Well yes you'd want a steaming DAC for that. But as far as games programming is concerned if OPN had been the basis of PC sound cards instead of OPL then the way PC games approached sound would have been different anyway. OPN was widely used in Japanese PCs for example and they used it quite successfully. In that case game sound drivers would upload samples to the OPN's external memory ahead of time and the games would be designed around this. And 128k or 256k isn't as small as it sounds when you consider that ADPCM is 4 bits per sample. I'm not talking about a world where OPN and OPL coexisted I'm talking about a world where the Adlib went extinct alongside the Creative Game Blaster and IBM Music Feature Card and OPN based sound cards ruled MSDOS PC games. A YM2203 based card would have been much less expensive than the Adlib and might have been able to succeed based on the much lower cost (and assuming game developers supported it so marketing would have been important as well.) Adlib was imo way too focused on PC music and OPL on MSDOS succeeded mostly because it was the default.
Lack of a streaming DAC sounds like a deal breaker to us but for the majority of PC gamers back in the way it was a niche feature. Most people weren't into tracker music or anything like that they just wanted a card that would make music for their PC games.
But if you really did want a streaming DAC the best way would probably be to replace the OPNs companion DAC with something that could combine the audio stream from the OPN with a DMAed steaming audio sample. If youy could convince Yamaha there was money in it they might even have be willing to design something for that. If not there are other ways you could have added the stream from the OPN and the streaming DAC together before sending it to the companion DAC.

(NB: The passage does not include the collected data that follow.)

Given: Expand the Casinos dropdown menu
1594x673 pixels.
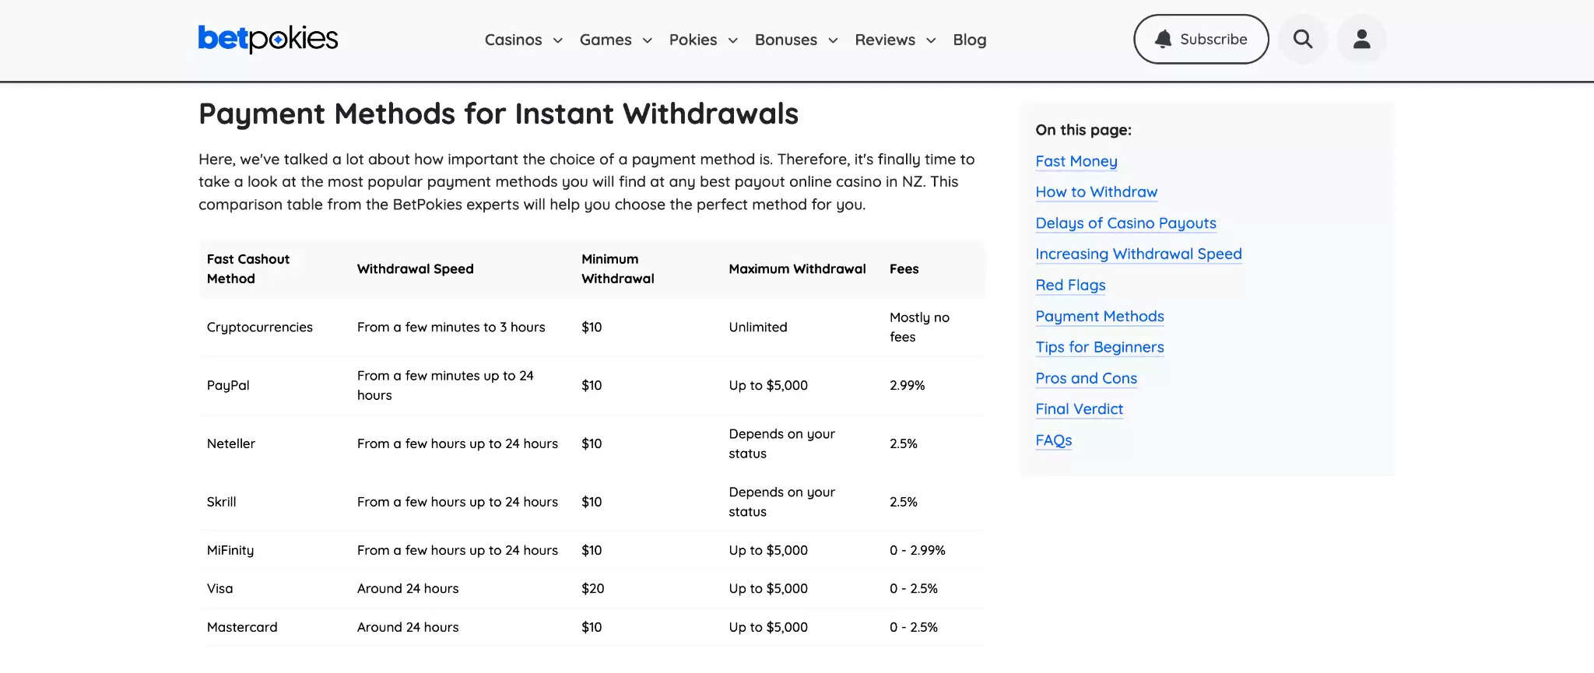Looking at the screenshot, I should pyautogui.click(x=523, y=40).
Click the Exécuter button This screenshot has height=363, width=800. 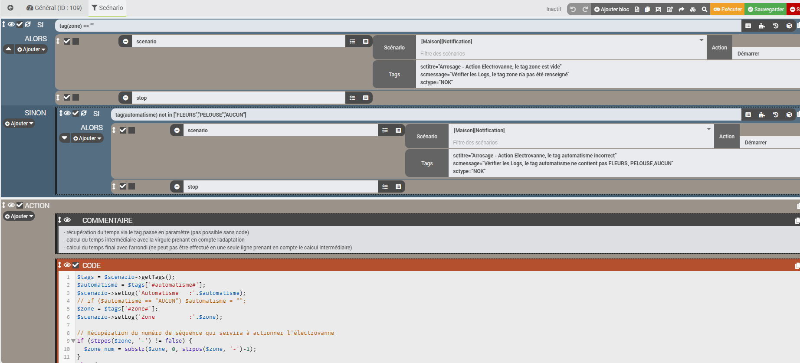click(727, 9)
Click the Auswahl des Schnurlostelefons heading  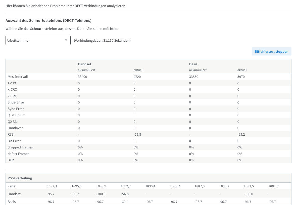[48, 21]
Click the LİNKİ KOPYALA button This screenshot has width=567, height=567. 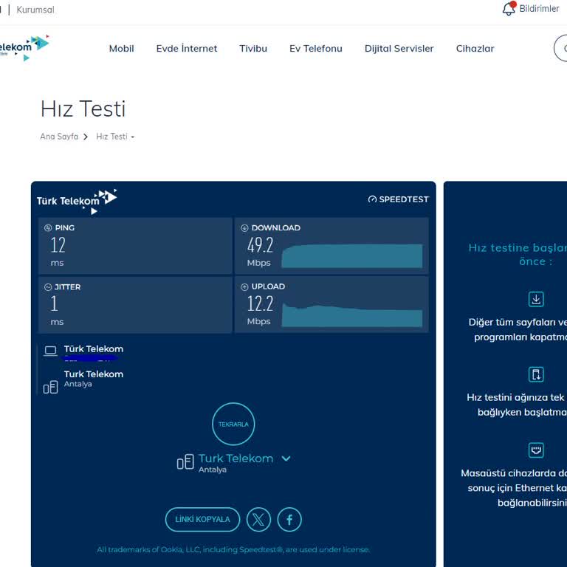pyautogui.click(x=202, y=519)
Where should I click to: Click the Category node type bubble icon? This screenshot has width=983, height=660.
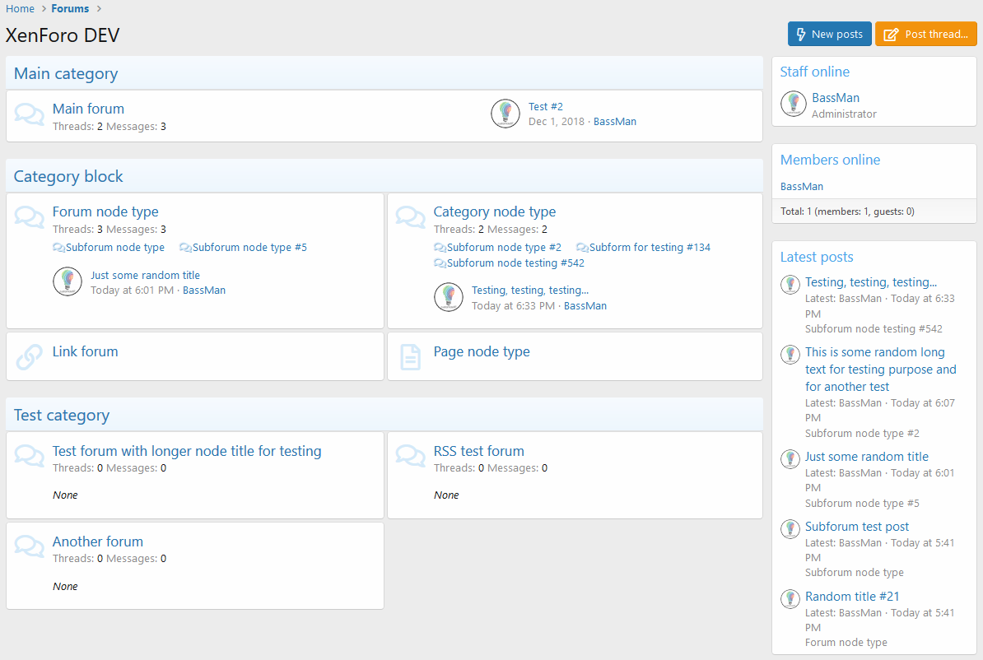pyautogui.click(x=410, y=217)
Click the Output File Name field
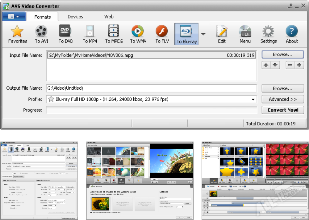309x220 pixels. 151,88
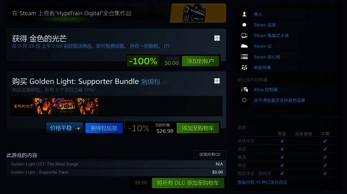Expand 查看所有 10 种已支持语言 link
The image size is (347, 194).
(x=262, y=182)
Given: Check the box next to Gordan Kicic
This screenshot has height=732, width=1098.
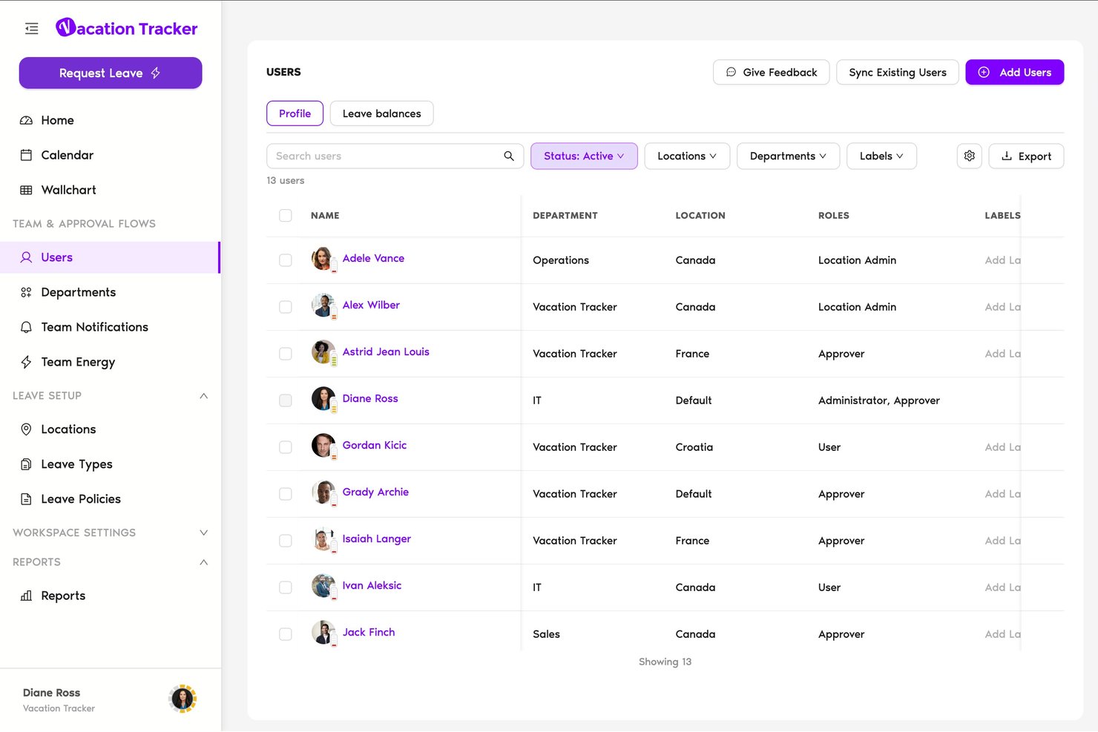Looking at the screenshot, I should click(x=286, y=447).
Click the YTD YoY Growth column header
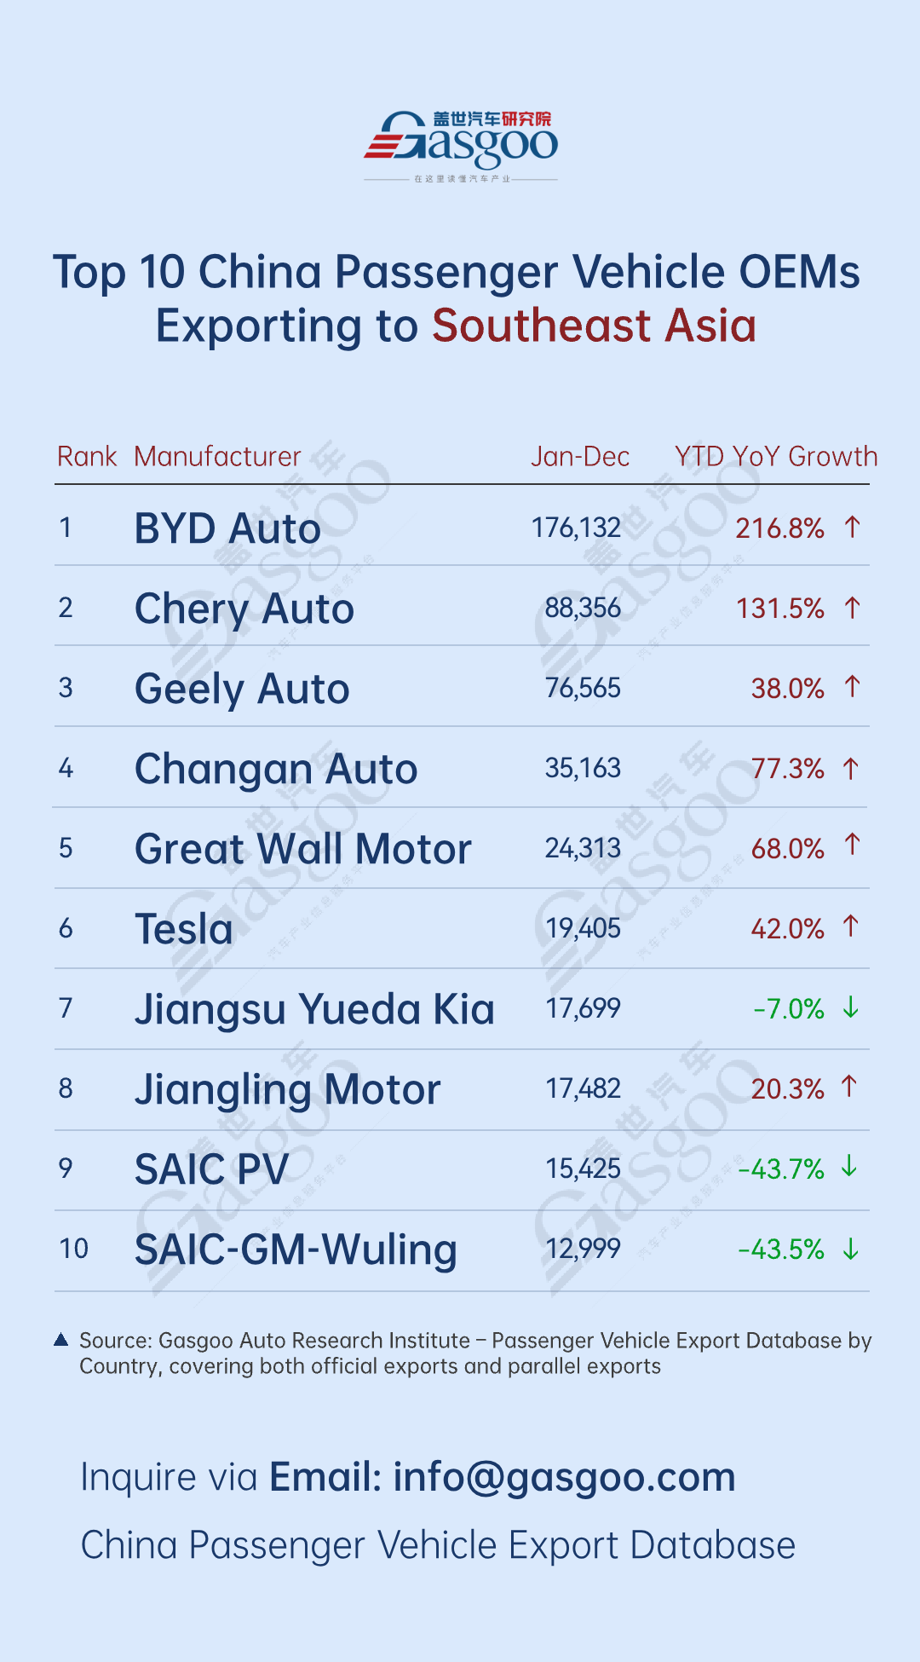Viewport: 920px width, 1662px height. (x=775, y=457)
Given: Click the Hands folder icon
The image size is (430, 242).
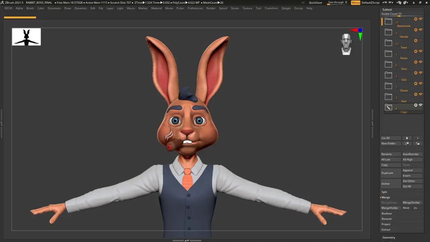Looking at the screenshot, I should pyautogui.click(x=388, y=32).
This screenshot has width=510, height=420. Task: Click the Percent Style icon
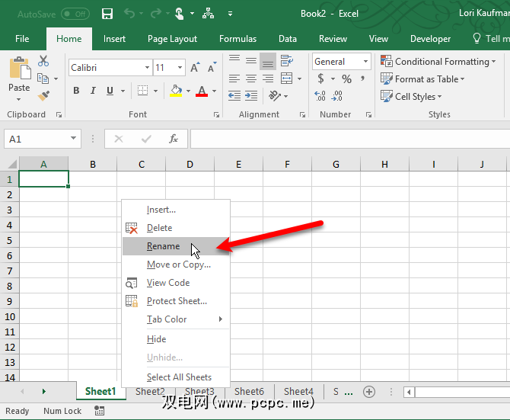[x=346, y=79]
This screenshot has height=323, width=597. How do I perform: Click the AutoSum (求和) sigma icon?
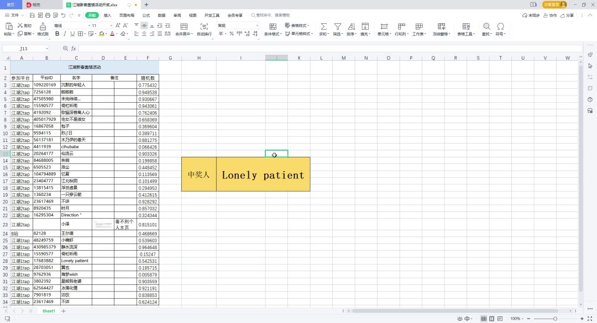323,27
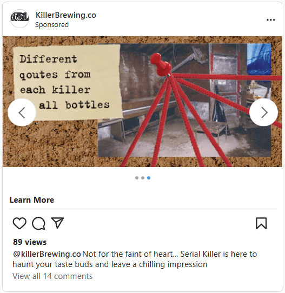Select the first carousel indicator dot
This screenshot has height=293, width=285.
click(137, 178)
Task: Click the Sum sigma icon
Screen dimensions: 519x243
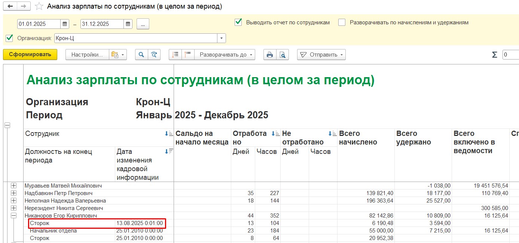Action: [x=494, y=55]
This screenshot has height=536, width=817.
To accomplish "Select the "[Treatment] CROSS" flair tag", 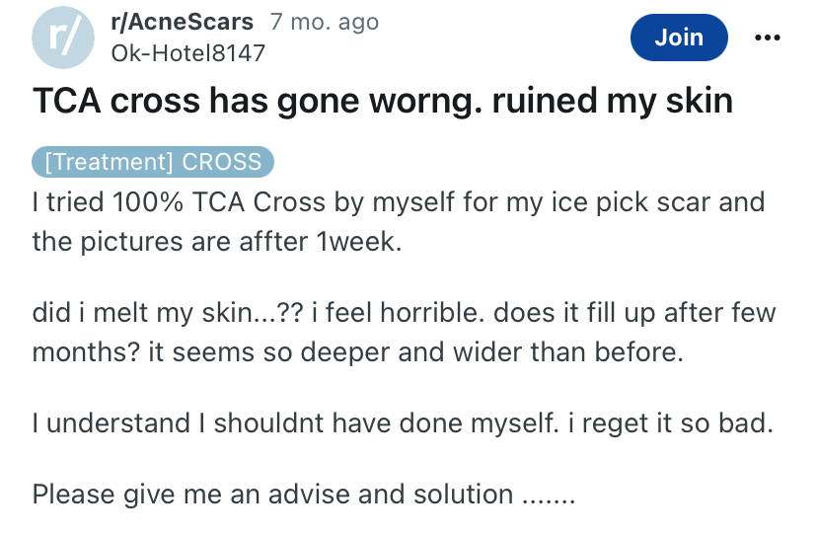I will (152, 162).
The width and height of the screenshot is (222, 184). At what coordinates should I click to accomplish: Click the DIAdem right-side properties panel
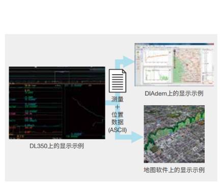coord(207,66)
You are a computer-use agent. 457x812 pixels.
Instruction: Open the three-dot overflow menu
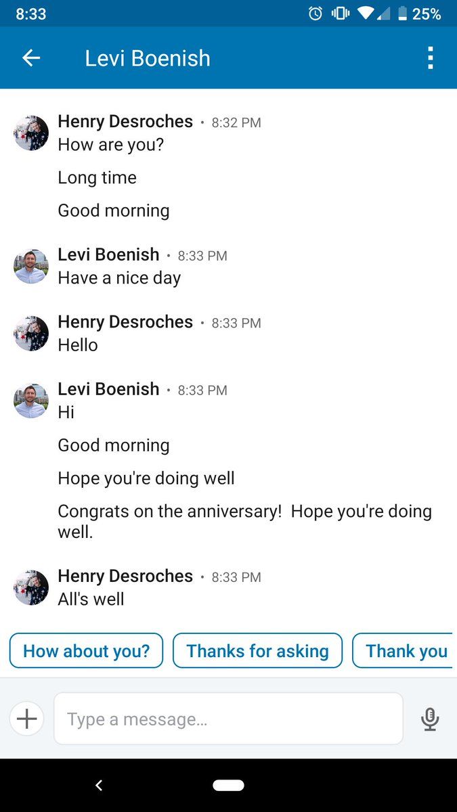(x=430, y=58)
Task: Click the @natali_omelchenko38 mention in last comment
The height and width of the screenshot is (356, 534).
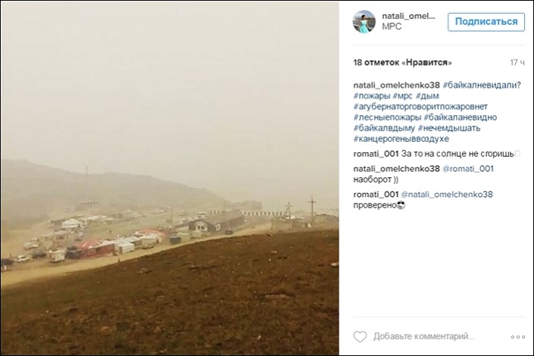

I am intimately familiar with most Yamaha FM chips, in terms of making music with them, writing software to utilize them, using them in my own custom hardware and also emulating them. I am very well aware how the chips can be used in every conceivable way pretty much (but I am most familiar with OPN family). It would have certainly been interesting to see a 4op chip be standard in PC world but I don't think YM2203 or 2608 would have been it, particularly the latter with its external memory requirements and much less 2610(B) which needs two kinds even (although later NeoGeo games used a chip that could join the two sound buses into one so single memory could be used for both types), not in the time when memory was still very expensive. The few sound channels were definitely gonna be a limiting factor as far as 2203 goes, it would not be able to compete with OPL2 or OPL2+CMS... I would say you really want the 6 channel chips and if there was gonna be one it was gonna be 2612/3438 instead of 2608 or 2610, but even then I don't see almost any non-japanese composer make good use of it.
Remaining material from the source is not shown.